La estocada viene en forma de pizza. Me enfrento a una masa de bajísima calidad más pálida que Mario Vaquerizo, y un queso industrial que huele a pies en día de lluvia. He comprado pizzas en el supermercado mucho mejores. De hecho podría pasar por la pizza que te haría tu hijo de 7 años después de una tarde de cocinitas en clase. Estoy por pedir unas rodajas de piña y acabar con mi sufrimiento de una vez.
Ensaladilla rusa, albóndigas sin sepia (no cobradas), espaguetis a la napolitana y cerveza: 25 €
Eivissa no es para pusilánimes; si no tienes lo que hay tener, quédate en casa. Aquí hay que partirse la cara con las tapas, así que me pongo la navaja entre los dientes. Llega una ensaladilla rusa que no había visto no en la peor de mis pesadillas: congelada, con aceitunas que saben a Reflex y un pringue blanquísimo que parece pasta de dientes y ellos llaman mayonesa.
Por alguna razón se me ocurre pedir albóndigas con sepia, pero cuando llegan a la mesa son solo albóndigas en un charco de aceite y verdura muerta; la sepia parece haberse ido a por tabaco. Intento pinchar una albóndiga, pero el tenedor rebota como las balas en el pecho de Superman. Me llevo el objeto gomoso a la boca y sufro: es con amplia diferencia la peor albóndiga que he comido en mi vida, y he comido unas cuantas. Le digo al camarero que esas pelotitas de caucho están incomibles, y le doy tanta lástima que decide no cobrarme la tapa.

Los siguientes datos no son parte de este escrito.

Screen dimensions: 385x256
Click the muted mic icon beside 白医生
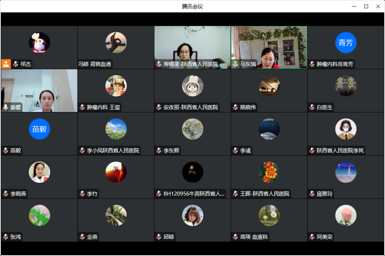[312, 107]
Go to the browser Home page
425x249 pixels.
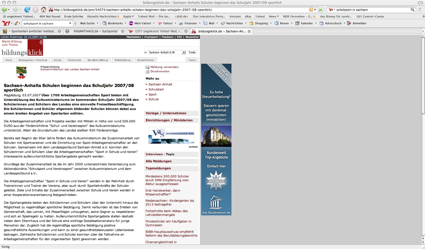tap(44, 10)

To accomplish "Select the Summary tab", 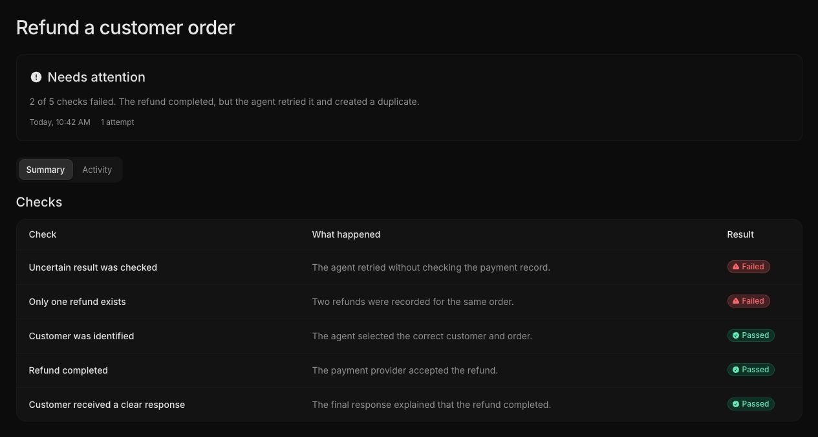I will [45, 170].
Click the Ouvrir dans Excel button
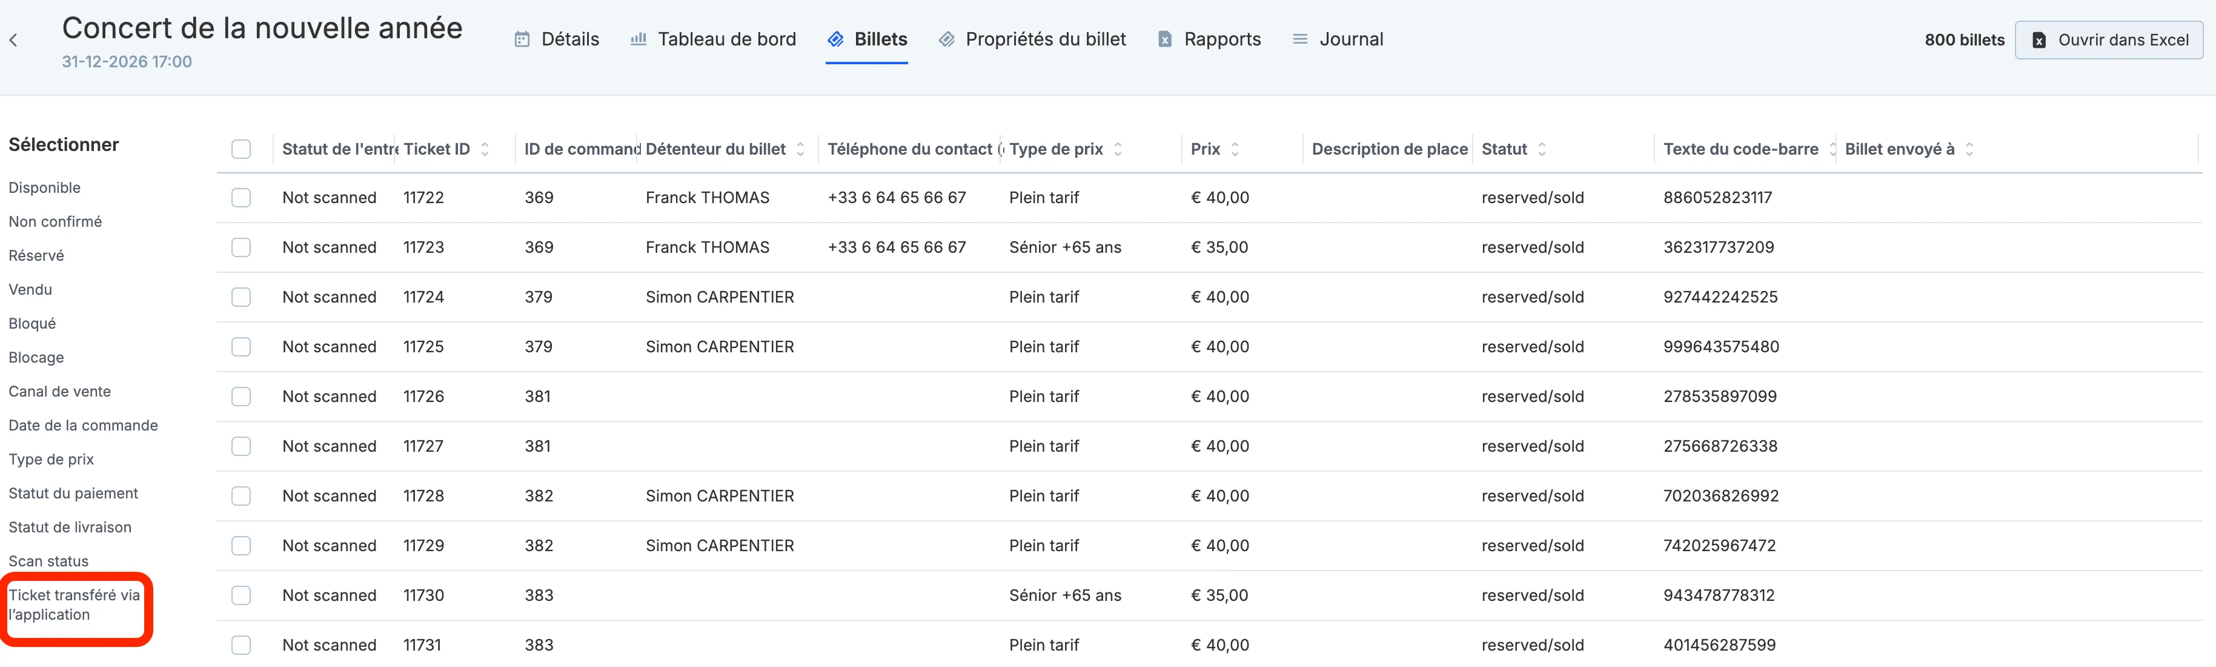Screen dimensions: 2216x667 tap(2108, 40)
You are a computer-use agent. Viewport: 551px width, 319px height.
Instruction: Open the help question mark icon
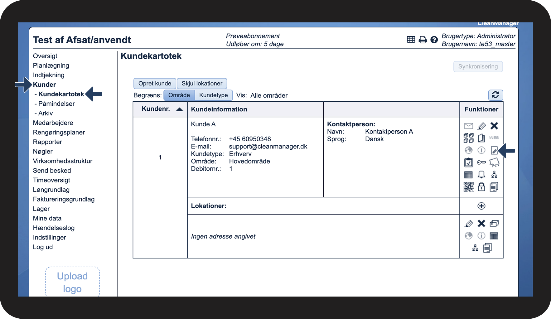434,40
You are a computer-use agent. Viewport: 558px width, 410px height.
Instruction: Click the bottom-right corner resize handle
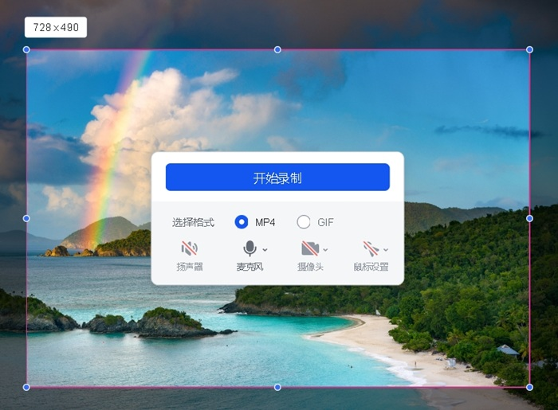coord(529,387)
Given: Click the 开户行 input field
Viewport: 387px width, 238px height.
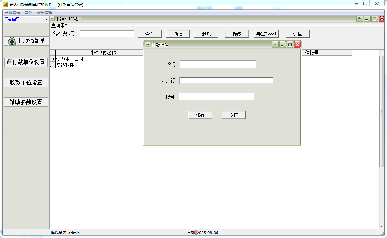Looking at the screenshot, I should click(226, 80).

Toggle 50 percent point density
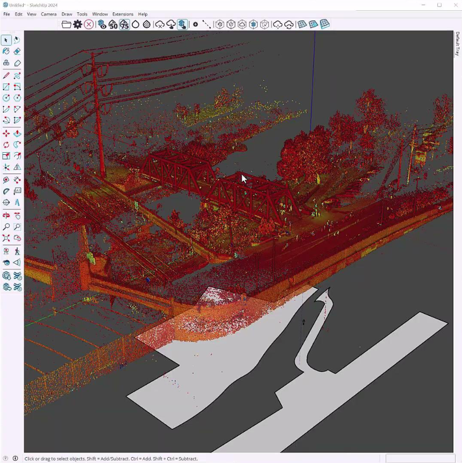113,24
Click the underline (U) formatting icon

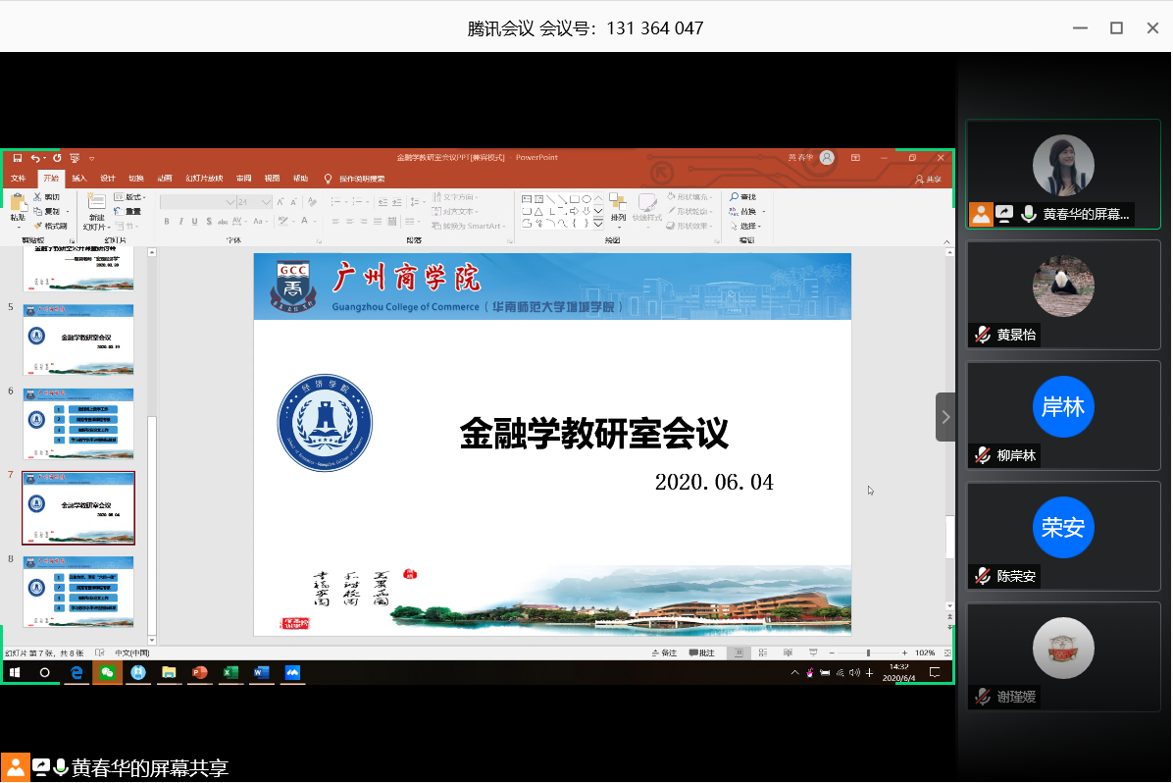[195, 222]
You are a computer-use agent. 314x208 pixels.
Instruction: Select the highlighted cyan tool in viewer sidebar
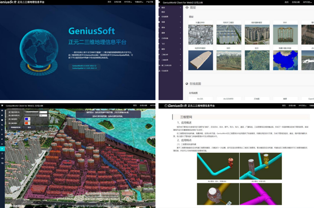(x=2, y=148)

Todo muy bonito, pero sigo con hambre y en la carta de pastas hay unos espaguetis que me devuelven la mirada, como el abismo. Son a la napolitana, pero en realidad se trata de un cucharón de salsa de tomate y un esputo de queso rallado que transmite un vacío existencial demoledor. Hay tanta salsa, que la pasta se me escurre entre los pinchos del tenedor; ahí reposa una masa de espaguetis sobrecocinados y gelatinosos que tal vez hace varios eones estuvieron al dente.
Y pobre del que se pida una cerveza y tenga que ir a trabajar luego: la más pequeña es una jarra de medio litro (7,5 €) que te ayudará a olvidar la pesadilla, sí, pero te dejará totalmente del revés. Como para ponerse a hacer Excels.

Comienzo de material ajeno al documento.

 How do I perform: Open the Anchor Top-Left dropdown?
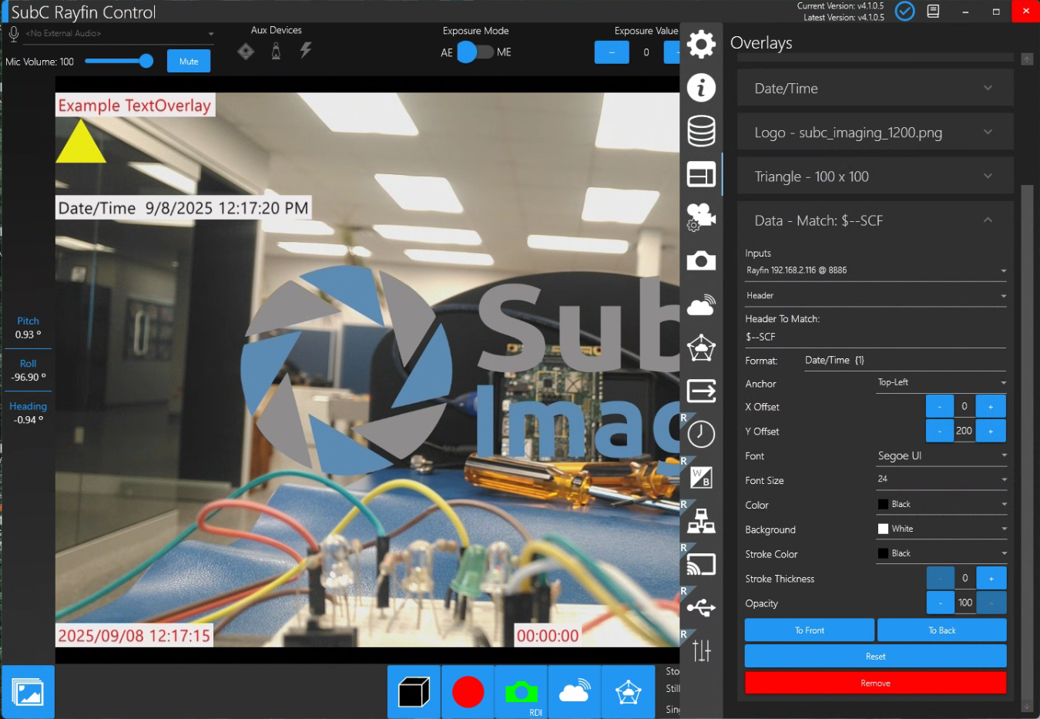pyautogui.click(x=941, y=383)
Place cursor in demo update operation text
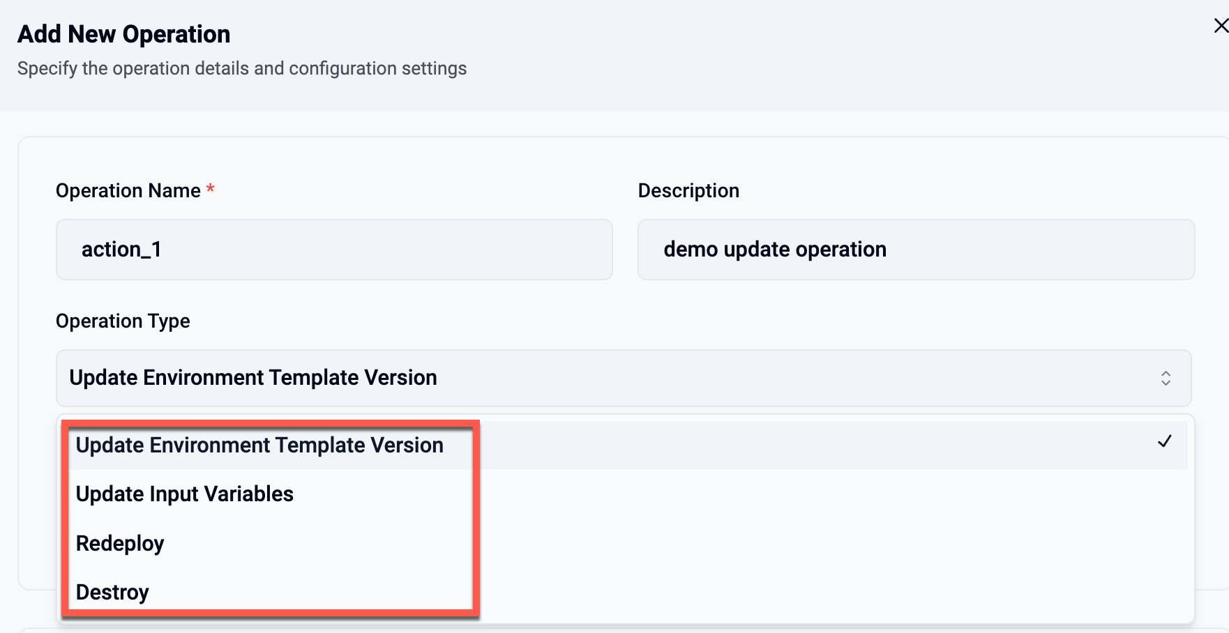 pos(775,250)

Paella marinera (o algo parecido), choricillos, alitas de pollo, ensalada griega, cerveza y agua: 16 €
Hay guiris en TripAdvisor enojados con Pita House. Mucho, y muchos. Que es una trampa para turistas; que la comida es mala; que las jarras de sangría cuestan más que un ojo de cristal… Lo cierto es que el sitio es un viaje de peyote: pitas con diversos rellenos comparten carta con paellas y tapas, en un torbellino de mestizaje que volvería majareta a Manu Chao.

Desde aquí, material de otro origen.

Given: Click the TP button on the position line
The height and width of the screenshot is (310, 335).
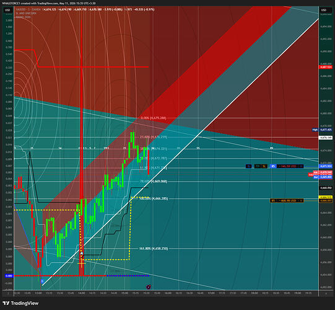Looking at the screenshot, I should pyautogui.click(x=258, y=166).
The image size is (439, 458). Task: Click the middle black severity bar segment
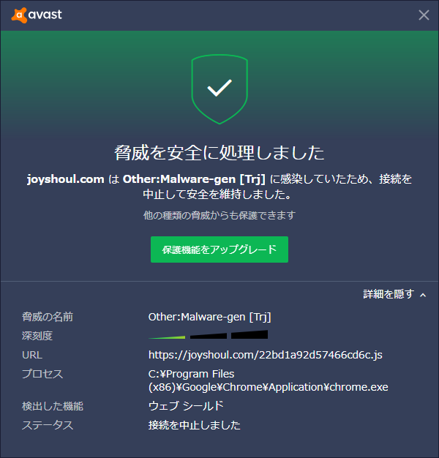click(209, 336)
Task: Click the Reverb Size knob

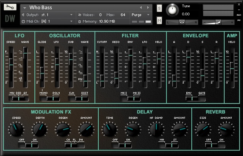Action: click(x=202, y=129)
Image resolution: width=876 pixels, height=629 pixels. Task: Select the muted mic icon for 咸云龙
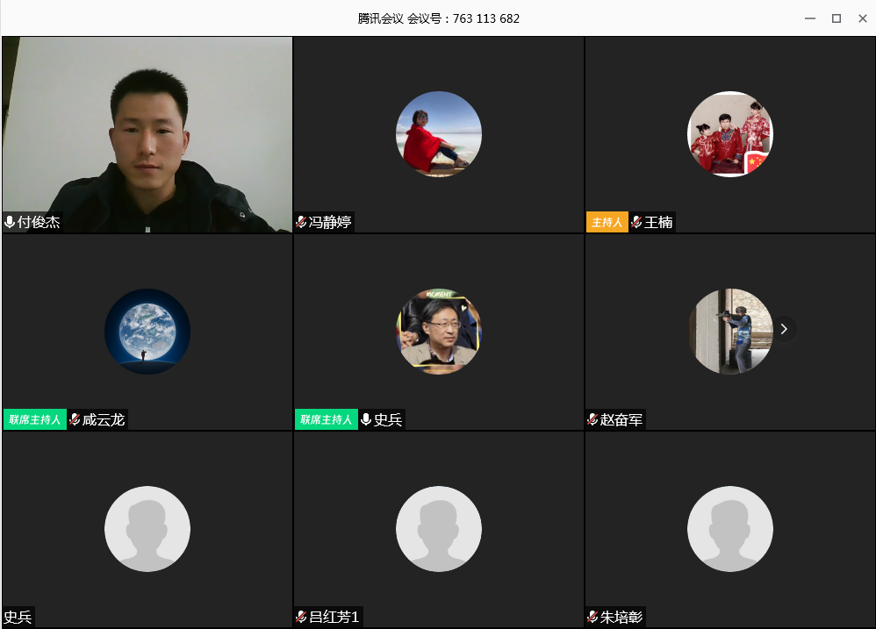[75, 420]
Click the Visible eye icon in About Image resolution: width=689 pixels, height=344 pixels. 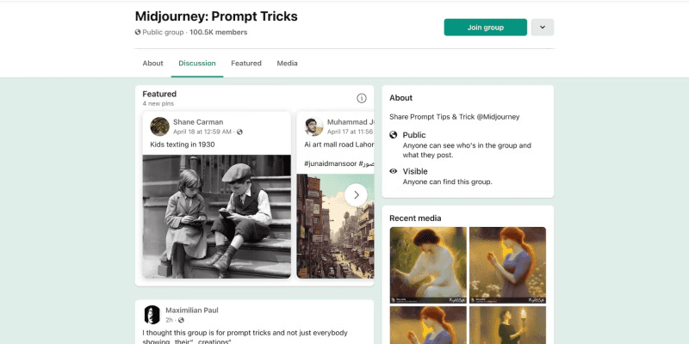[394, 171]
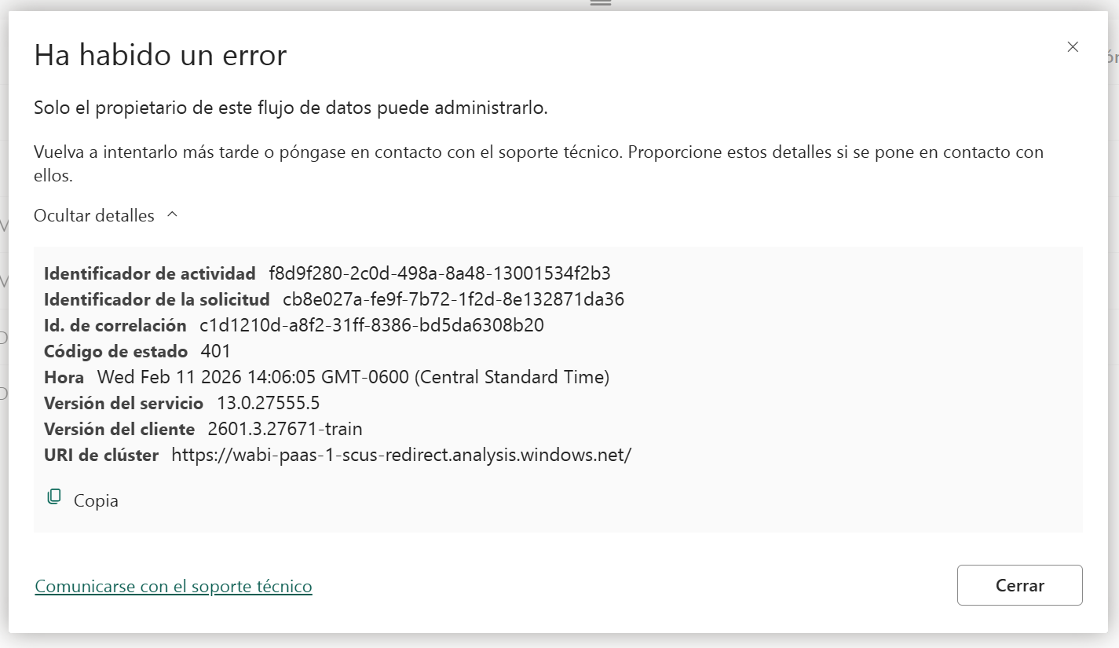This screenshot has width=1119, height=648.
Task: Click the service version 13.0.27555.5
Action: click(x=268, y=403)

Estoy dentro, solo, con la puerta de la calle abierta y una corriente de aire helada lamiéndome el cogote. Como con bufanda. Inspirado por el mismo morbo que da el fornicio en lugares atípicos, decido pedir paella y tapas en un restaurante de falafeles y shawarmas. Viviendo al filo. El arroz, precocinado, calentado a malas y pastoso, es un remix de Carlos Jean del Paellador. Observo los mejillones, les envío un caluroso saludo y ahí los dejo, intactos, al lado de una gamba descabezada que no tocaría ni con guantes de albañil.
Las tapas de acompañamiento me recuerdan a los falsos músicos que tocan en los concursos televisivos de madrugada. Hay mucha pena ahí. Choricillos precocidos que saben a chaqueta de cuero, una ensalada griega desoladora, alitas de pollo que parecen ancas de gremlin. El agua y la cerveza (jarra de miedo litro sí o sí) me cuestan casi lo mismo que la manduca. Los 8,95 € del combo paella-tapas me parecen un regalo cuando entro; cuando salgo, tengo la sensación de que esa pasta me la tendrían que haber pagado ellos a mí.
Me voy para casa pensando, por primera vez en la vida, que ojalá un artículo escrito por mí no tenga tanto éxito como para que me pidan una segunda parte. Mientras compro un antiácido en la farmacia de la esquina, veo en los ojos del vendedor que él desea justo lo contrario. Aunque seguramente ya estoy delirando.